- The Washington Times - Saturday, March 27, 2004

Top Republicans are seeking to declassify testimony given by former White House counterterrorism adviser Richard A. Clarke in 2002, saying it directly contradicts his recent attack on the Bush administration’s handling of the war on terror.

“Mister Clarke has told two entirely different stories under oath,” Senate Majority Leader Bill Frist, Tennessee Republican, said in a speech yesterday.

Mr. Frist said declassifying the testimony Mr. Clarke gave in July 2002 before a joint congressional inquiry by the House and Senate intelligence panels into the September 11, 2001, terrorist attacks will “permit an examination of Mister Clarke’s two different accounts.”

Mr. Frist said Mr. Clarke’s 2002 testimony was “effusive in his praise for the actions of the Bush administration” and included comments about how the administration actively sought to address the threat posed by al Qaeda during the first seven months of Mr. Bush’s time in office.

Democrats blasted the effort as part of “the Republican attack machine,” although some agreed to the declassification.

Former Senate Select Committee on Intelligence Chairman Bob Graham, Florida Democrat, supported the declassification of all of Mr. Clarke’s testimony and suggested even more documents should be declassified, including Mr. Clarke’s January 2002 al Qaeda plan.

“To the best of my recollection, there is nothing inconsistent or contradictory in that testimony and what Mister Clarke has said this week,” Mr. Graham said.

The current top Democrat on the Senate intelligence panel agreed with Mr. Graham, but said the Republicans’ efforts show they are scared.

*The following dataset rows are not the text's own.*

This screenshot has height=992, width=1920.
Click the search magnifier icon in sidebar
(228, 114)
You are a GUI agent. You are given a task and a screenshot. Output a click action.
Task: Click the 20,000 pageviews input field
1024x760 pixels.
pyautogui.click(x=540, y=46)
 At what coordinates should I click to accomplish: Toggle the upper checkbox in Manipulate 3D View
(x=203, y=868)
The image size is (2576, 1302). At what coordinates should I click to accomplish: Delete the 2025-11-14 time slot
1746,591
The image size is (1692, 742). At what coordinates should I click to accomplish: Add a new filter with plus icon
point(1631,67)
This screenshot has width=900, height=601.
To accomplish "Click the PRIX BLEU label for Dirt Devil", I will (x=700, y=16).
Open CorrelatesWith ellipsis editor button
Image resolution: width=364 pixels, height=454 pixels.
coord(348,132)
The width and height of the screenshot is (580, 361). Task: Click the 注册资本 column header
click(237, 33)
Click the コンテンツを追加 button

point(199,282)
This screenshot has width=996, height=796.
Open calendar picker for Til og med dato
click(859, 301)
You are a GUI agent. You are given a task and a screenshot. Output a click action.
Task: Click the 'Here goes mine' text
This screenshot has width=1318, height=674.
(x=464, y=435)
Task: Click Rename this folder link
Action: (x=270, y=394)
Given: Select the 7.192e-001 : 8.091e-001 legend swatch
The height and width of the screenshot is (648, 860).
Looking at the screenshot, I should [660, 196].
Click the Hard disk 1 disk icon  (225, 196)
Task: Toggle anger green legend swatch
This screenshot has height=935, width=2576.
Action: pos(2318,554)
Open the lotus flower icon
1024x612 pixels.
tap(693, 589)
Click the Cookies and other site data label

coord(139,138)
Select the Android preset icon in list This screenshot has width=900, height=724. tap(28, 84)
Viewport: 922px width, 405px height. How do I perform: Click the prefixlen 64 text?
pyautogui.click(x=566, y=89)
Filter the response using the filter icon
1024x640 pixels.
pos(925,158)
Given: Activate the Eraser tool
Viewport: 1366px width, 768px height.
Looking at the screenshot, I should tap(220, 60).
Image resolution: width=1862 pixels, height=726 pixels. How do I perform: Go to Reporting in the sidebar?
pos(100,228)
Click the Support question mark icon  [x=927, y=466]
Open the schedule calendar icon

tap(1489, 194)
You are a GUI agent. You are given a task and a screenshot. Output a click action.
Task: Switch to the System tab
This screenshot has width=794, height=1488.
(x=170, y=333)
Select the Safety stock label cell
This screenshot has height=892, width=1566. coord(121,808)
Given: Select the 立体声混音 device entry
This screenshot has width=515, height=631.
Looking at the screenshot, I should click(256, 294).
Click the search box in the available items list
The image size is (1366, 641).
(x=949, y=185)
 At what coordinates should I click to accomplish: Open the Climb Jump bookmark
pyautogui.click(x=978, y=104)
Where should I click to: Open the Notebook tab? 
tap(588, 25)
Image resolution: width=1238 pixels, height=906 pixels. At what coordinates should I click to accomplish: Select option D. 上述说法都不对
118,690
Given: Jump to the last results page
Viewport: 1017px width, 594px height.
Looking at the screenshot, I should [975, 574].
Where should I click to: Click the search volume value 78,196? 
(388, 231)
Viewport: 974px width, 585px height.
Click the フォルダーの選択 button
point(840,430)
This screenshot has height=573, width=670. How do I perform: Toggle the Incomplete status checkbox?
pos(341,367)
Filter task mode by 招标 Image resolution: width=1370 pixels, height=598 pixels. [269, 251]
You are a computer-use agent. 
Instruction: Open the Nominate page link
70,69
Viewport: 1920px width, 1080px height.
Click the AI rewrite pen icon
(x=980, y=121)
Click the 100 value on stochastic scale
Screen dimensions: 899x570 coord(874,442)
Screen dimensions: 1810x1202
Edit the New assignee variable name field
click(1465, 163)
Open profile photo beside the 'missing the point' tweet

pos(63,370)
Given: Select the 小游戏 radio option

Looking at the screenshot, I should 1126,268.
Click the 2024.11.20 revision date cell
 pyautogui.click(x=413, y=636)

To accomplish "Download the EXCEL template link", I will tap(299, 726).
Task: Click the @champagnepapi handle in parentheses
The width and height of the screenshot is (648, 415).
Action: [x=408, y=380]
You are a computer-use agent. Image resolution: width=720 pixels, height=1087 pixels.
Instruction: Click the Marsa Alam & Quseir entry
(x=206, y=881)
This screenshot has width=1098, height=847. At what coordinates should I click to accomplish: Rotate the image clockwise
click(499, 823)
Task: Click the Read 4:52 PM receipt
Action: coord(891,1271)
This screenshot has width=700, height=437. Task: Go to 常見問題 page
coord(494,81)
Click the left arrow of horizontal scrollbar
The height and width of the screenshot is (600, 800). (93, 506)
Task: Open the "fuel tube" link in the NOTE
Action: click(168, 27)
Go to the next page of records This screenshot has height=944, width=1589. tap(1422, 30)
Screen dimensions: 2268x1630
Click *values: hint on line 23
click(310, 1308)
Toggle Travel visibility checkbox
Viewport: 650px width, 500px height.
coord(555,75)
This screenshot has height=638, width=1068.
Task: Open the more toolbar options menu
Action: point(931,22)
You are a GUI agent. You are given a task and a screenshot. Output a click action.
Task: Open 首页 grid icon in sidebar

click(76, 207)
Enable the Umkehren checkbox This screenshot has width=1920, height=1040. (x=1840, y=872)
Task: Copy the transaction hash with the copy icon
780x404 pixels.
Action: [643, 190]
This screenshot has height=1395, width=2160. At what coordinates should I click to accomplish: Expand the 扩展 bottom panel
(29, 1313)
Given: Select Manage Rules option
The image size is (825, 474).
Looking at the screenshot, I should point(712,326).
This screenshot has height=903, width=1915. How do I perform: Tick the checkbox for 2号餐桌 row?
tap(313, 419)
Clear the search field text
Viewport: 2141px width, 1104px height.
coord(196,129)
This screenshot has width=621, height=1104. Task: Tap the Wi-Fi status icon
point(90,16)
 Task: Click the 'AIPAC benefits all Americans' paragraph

“It clearly shows that this administration is terrified by the statements of a 30-year veteran of counterterrorism who worked for three Republican administrations,” said Sen. John D. Rockefeller IV of West Virginia, top Democrat on the Senate intelligence panel.

Mr. Clarke, the former national coordinator for counterterrorism in the Clinton and Bush administrations, sharply criticized the Bush administration in a book published this week, “Against All Enemies,” and in testimony Wednesday before the National Commission on Terrorist Attacks Upon the United States. The commission is examining how the Clinton and Bush administrations dealt with al Qaeda before the September 11 attacks.

Mr. Clarke told the commission that senior Bush administration officials ignored his warnings about al Qaeda’s threat in the first seven months of the administration. He said while he viewed the threat as an urgent problem, “I don’t think it was ever treated that way” by the Bush administration.

The effort to declassify the 2002 testimony is being led by Rep. Porter J. Goss, Florida Republican and chairman of the House Permanent Select Committee on Intelligence. A House Republican aide said the executive branch must approve Mr. Goss’ declassification request.

White House spokesman Trent Duffy said the administration “is working to see if the request can be accommodated.”

House Minority Leader Nancy Pelosi, California Democrat, also said she would support declassification of Mr. Clarke’s previous statements, “provided they are released in their entirety and not selectively declassified for political purposes.”

She said Mr. Clarke’s statements are consistent and added that, “Our democracy is not served and freedom of speech is undermined when the White House and its allies engage in character assassination.”

House Speaker J. Dennis Hastert, Illinois Republican, said he believes the testimony “will shed light on the issues without compromising national security.”

“We need to lean forward in making as much information available to the public as possible without compromising the national security interests of the nation,” he said in a statement yesterday, adding that he supports Mr. Goss’ effort.

Democrats said the Republicans’ effort is an unwarranted attack on Mr. Clarke.

“The Republican attack machine is in full-throated roar,” said David Smith, spokesman for Sen. Edward M. Kennedy, Massachusetts Democrat. “This is all part of a vicious, ferocious attack by the Republican leadership on somebody who has a different point of view. Nothing more nothing less.”

But Republicans said contradictory statements call for an explanation.

“The Clarke comments show that he is saying different things with different audiences at different times,” Mr. Frist told reporters yesterday afternoon.

“If the comments are so different, that should be declassified to demonstrate the hypocrisy.”

On Wednesday, Mr. Clarke was asked by the commission why he never criticized the Bush administration during the earlier congressional joint inquiry.

Mr. Clarke replied that in 2002 he was speaking as a member of the Bush administration, so he obviously had limited freedom to be critical of it.

But in his speech yesterday, Mr. Frist said that’s no excuse.

“Loyalty to any administration will be no defense if it is found that he has lied before Congress,” he said.

Mr. Frist also said Mr. Clarke was the “only common denominator” in 10 years of terrorist attacks, beginning with the first attack on the World Trade Center. And he sharply criticized Mr. Clarke’s “theatrical apology” before the September 11 commission Wednesday to the families of the terrorist victims on behalf of the United States. Mr. Frist said that “was not his right, his privilege or his responsibility.”

Mr. Frist added that Mr. Clarke, “can and will answer for his own conduct — but that is all.”

This story is based in part on wire-service reports.